Ab da besuchte ich jede Woche das Unterrichtsfach »Public Speaking«. Dort lernte ich nicht nur die Garderobe meines Lehrers kennen, der Anzug, Hemd und Krawatte gewöhnlich Ton in Ton, in braun, blau, grün und lila trug, sondern auch die Eckpfeiler der Kommunikation. Ich lernte, mich vorzubereiten, beim Reden stillzustehen, und merkte, dass mir niemand den Kopf abriss, wenn ich einen Fehler machte.
Tiefe statt Status
Das Erlebnis, zum ersten Mal vor Publikum auf der Bühne zu stehen, war für mich tiefgreifend, nahezu erschütternd gewesen. Ich wusste, dass es keine tolle Leistung gewesen war, die ich abgeliefert hatte. Wäre ich im Publikum gesessen, hätte ich innerlich harsch über mein Auftreten geurteilt: unsicher, unvorbereitet, unreif.

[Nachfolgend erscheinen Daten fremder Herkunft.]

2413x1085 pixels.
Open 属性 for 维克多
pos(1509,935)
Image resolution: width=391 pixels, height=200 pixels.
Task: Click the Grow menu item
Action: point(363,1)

Doch als ich auf der Bühne mit schweißfeuchten Händen mein Mikrofon umfing, erkannte ich trotz meiner Angst und Auftrittsschwäche mit großer Klarheit: Auf der Bühne habe ich das Wort und somit die Macht. Diese Einsicht bewegte mich zutiefst.
Auch heute noch empfinde ich diese Freiheit. Wenn ich auf der...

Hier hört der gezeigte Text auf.